Avec Steven Spielberg à la production et Walt Disney Pictures à la distribution, les dés semblaient jetés d’avance pour Real Steel : récit centré sur l’enfance, accomplissement de soi, et les valeurs morales qu’il convient, dans l’Amérique version oncle Walt, de défendre. Et le film est conforme au cahier des charges de son public cible : les jeunes garçons friand d’aventures robotiques un rien plus calmes que celles des Transformers et leurs parents inquiets de toute dérive.

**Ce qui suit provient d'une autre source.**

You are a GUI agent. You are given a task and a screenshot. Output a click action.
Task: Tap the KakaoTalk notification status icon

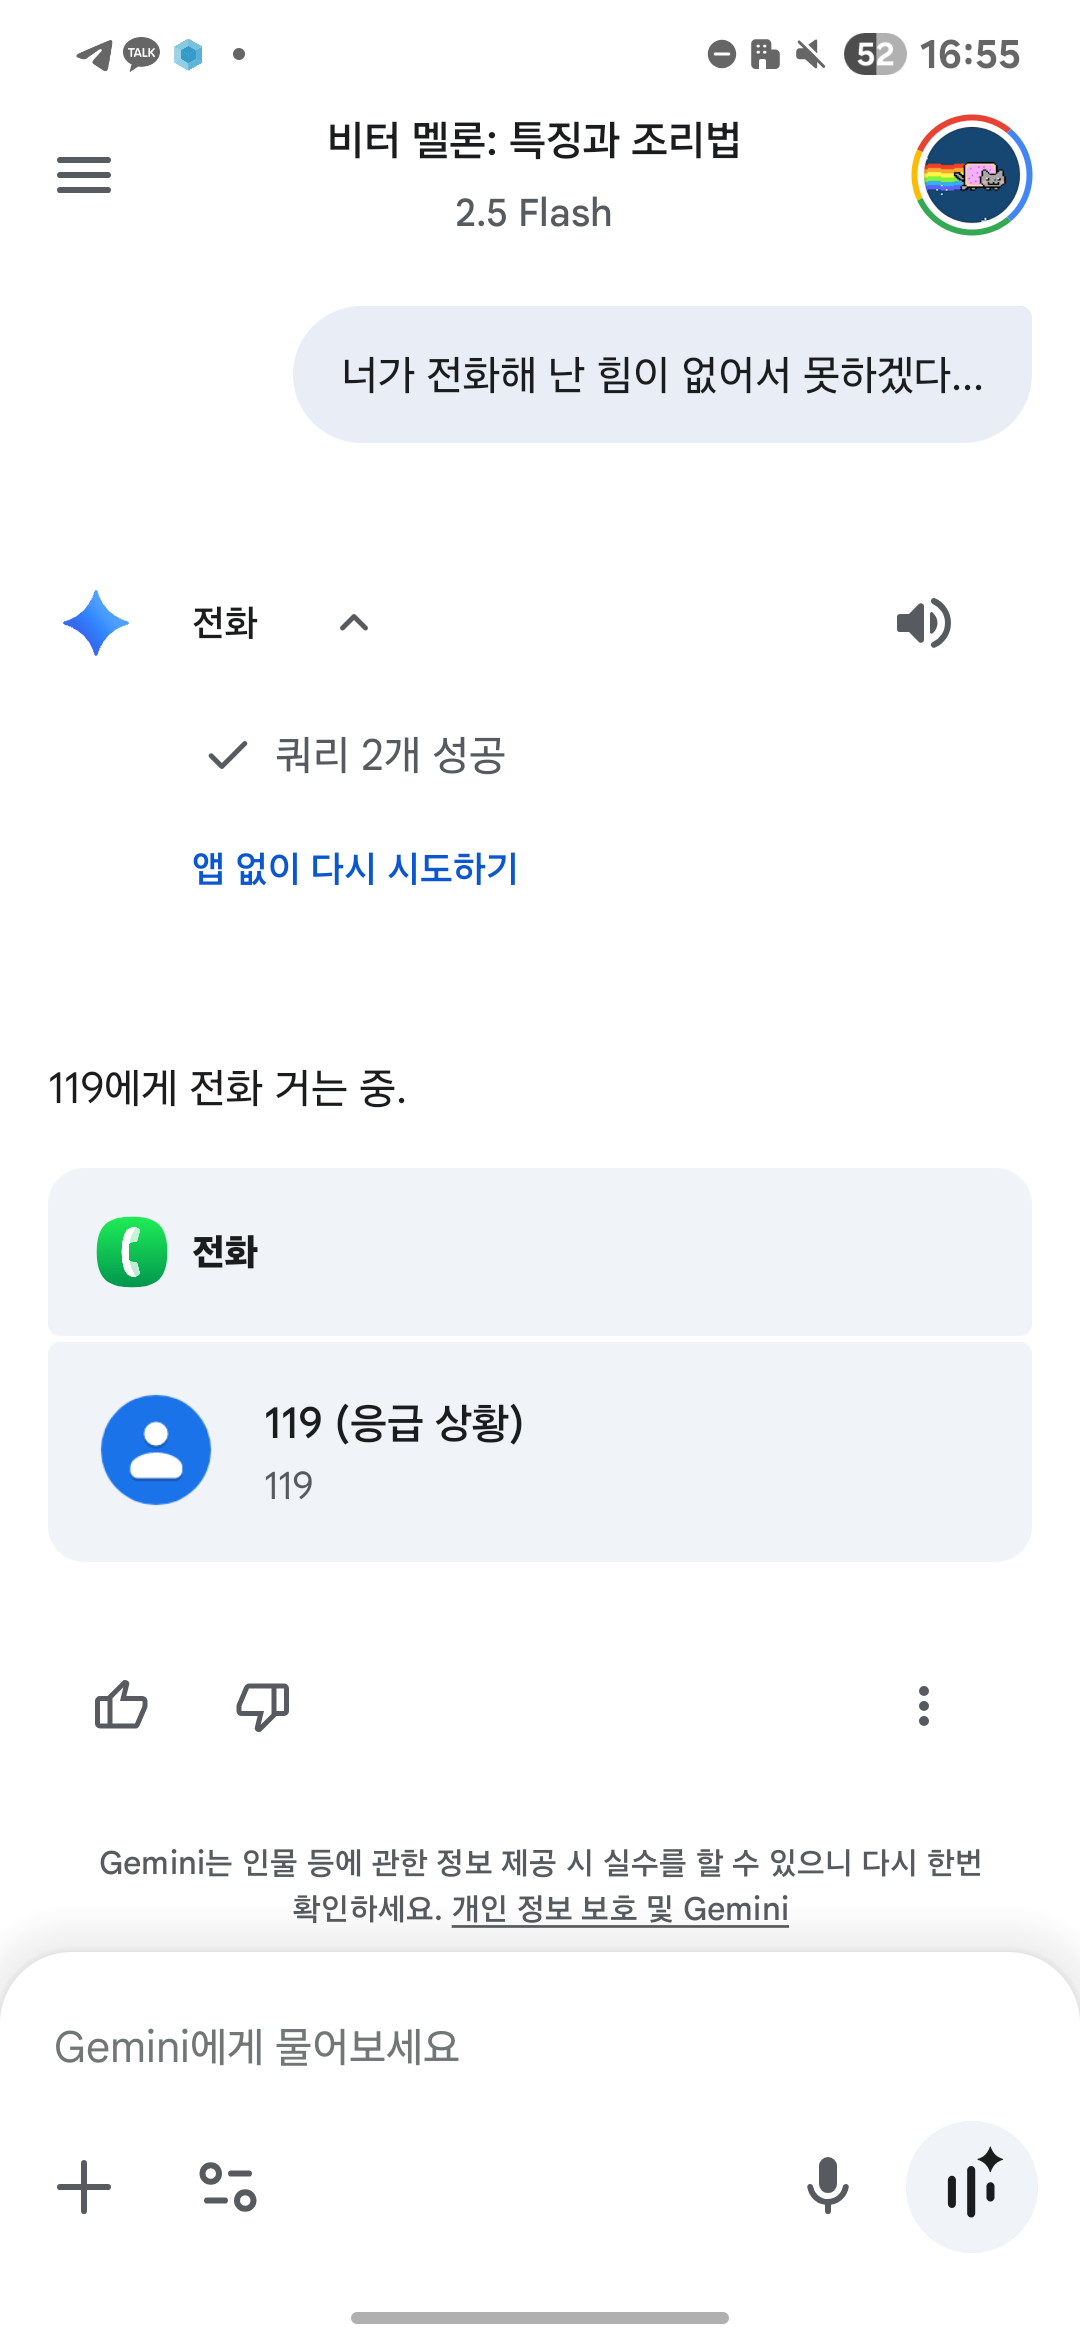click(141, 54)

On aurait pu s’en contenter, allez – mais il eût fallu, pour cela, que le film n’en profite pas pour distiller une vision du monde plutôt réac et sexiste.
À cinquante ans de nous, environ, le monde – c’est-à-dire, les États-Unis, oui – n’a guère changé : l’Amérique est encore pleine de grands paysages qui prennent tout l’écran, magnifiés par le soleil levant, pleine, aussi, de héros méconnus pour qui la vie a pris une tournure difficile mais qui tentent de rester dignes, pleine, enfin, de chansons country qui vous remuent l’âme jusqu’au plus profond de vos bottes texanes. Et Charlie Kenton (Hugh Jackman) est un de ces héros à qui la vie en a trop fait voir. Boxeur, par robots interposés, il se voit confier la garde d’un fils oublié pendant quelques mois – ce qui va, évidemment, changer notre homme.
Le pouvoir d’aspiration d’Hollywood vis-à-vis de l’Orient semble tourner un peu à vide ces derniers temps. Privé de réalisateurs à débaucher – on se souvient notamment des passages de John Woo, Tsui Hark ou Wong Kar Wai par la case « Amérique » –, l’usine à rêves tente, malgré tout, de séduire le public des mangas. Avec Speed Racer, déjà, on avait pu constater à quel point les moyens colossaux mis en œuvre par Hollywood pour s’approprier les thèmes et styles narratifs des séries animées et dessinées venues du Japon ne suffisaient pas à en capturer l’âme. Real Steel tente, lui aussi, la récupération. En mêlant un récit d’enfance tels que les affectionne Steven Spielberg à la thématique des robots géants, Real Steel permet de tendre des ponts entre la production américaine et le manga qui sont plus convaincants que le délire foisonnant des Wachowski – c’est un des seuls aspects intéressants dont le film puisse d’ailleurs se prévaloir. Côté technique, Shawn Levy, à la réalisation, semble avoir découvert les vertus du travelling latéral, et estimer suffisant celui-ci pour donner de l’ampleur à sa mise en scène. Peine perdue : on ressentira, au mieux, un léger mal de mer. Quant à Danny Elfman, méconnaissable à la musique, il livre une composition country étonnante par son manque d’originalité.
Certes, Real Steel suite les rails tracés d’un récit où un homme perdu pour la société bien-pensante (célibataire, dragueur, alcoolique, allant jusqu’à vendre son gosse…) retrouve le chemin de la lumière par le truchement d’un sursaut de paternité. Tout cela, assorti d’effets spéciaux en animatronic et informatique des plus convaincants – pourquoi pas ? Pourvu que l’on admette les valeurs traditionnelles véhiculées, avec plus ou moins de subtilité, par les studios Disney…
Mais, la goutte d’eau qui fait déborder le vase est la larme de sexisme qui sous-tend tout le film. Ainsi, à l’instar d’un Shrek le troisième, on y trouve des personnages féminins relégués au second plan : la mère, morte et donc déifiée, la tante, harpie évidemment hystérique, exclue de toute forme de discussion raisonnée – c’est comme ça, les femmes, vous savez bien : on peut pas discuter avec, elles crient tout de suite –, et la fiancée, pur faire-valoir qui attend sagement que son Hugh Jackman à elle se décide enfin à lui faire un bisou. Ainsi, comme on apprend aux petites filles que le rose est leur couleur, qu’elles doivent jouer à la poupée et attendre – en silence si possible, et docilement – le prince charmant, Real Steel est une véritable charge de brainwashing pour jeunes garçons. Jeunes messieurs, sachez donc que vôtres sont le génie mécanique, la fraternité virile après le combat, et la complicité, clin d’œil à l’appui, entre mâles pour passer outre les énervements féminins. C’est comme ça, et pas autrement.
Real Steel aurait pu n’être qu’un inoffensif spot de pub géant pour jouets de plus – on en verra sans doute quelques autres, alors qu’arrivent les fêtes de Noël. Il aura également, et malheureusement, choisi de se placer du côté d’une vision sexiste et passéiste du monde – un comble, quand on y pense, pour un film d’anticipation.